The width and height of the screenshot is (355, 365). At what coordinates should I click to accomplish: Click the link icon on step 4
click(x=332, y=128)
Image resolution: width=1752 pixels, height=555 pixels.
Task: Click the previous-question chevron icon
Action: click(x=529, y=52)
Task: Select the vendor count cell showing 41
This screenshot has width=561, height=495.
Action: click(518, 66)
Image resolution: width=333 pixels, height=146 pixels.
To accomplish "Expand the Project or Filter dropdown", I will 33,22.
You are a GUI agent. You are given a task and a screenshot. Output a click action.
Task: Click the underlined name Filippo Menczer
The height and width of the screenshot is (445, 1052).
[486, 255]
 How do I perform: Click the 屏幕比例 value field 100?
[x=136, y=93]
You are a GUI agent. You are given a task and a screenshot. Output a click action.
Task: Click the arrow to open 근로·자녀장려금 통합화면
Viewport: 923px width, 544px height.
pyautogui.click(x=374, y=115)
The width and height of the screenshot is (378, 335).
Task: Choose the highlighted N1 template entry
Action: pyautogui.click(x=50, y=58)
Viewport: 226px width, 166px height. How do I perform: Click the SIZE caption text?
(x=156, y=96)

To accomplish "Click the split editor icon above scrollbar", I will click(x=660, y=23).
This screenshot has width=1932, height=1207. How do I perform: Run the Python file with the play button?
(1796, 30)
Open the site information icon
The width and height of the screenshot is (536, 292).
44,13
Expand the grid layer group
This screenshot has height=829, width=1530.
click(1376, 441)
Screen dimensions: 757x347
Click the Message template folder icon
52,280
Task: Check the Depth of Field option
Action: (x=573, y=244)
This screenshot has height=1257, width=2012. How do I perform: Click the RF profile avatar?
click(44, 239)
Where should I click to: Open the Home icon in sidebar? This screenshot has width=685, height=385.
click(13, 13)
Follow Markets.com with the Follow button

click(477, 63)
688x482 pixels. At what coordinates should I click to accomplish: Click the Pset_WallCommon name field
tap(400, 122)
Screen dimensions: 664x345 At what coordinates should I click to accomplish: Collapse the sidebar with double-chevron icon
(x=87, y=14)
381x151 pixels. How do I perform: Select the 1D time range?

▶ _Goal_
Copy out each line in the data above that contains the word "with".

▶ _Solution_
This screenshot has width=1932, height=1207. How do I perform: Run the Python file with the play button?
Follow Markets.com with the Follow button
Screen dimensions: 664x345 At what coordinates should I click to accomplish: Collapse the sidebar with double-chevron icon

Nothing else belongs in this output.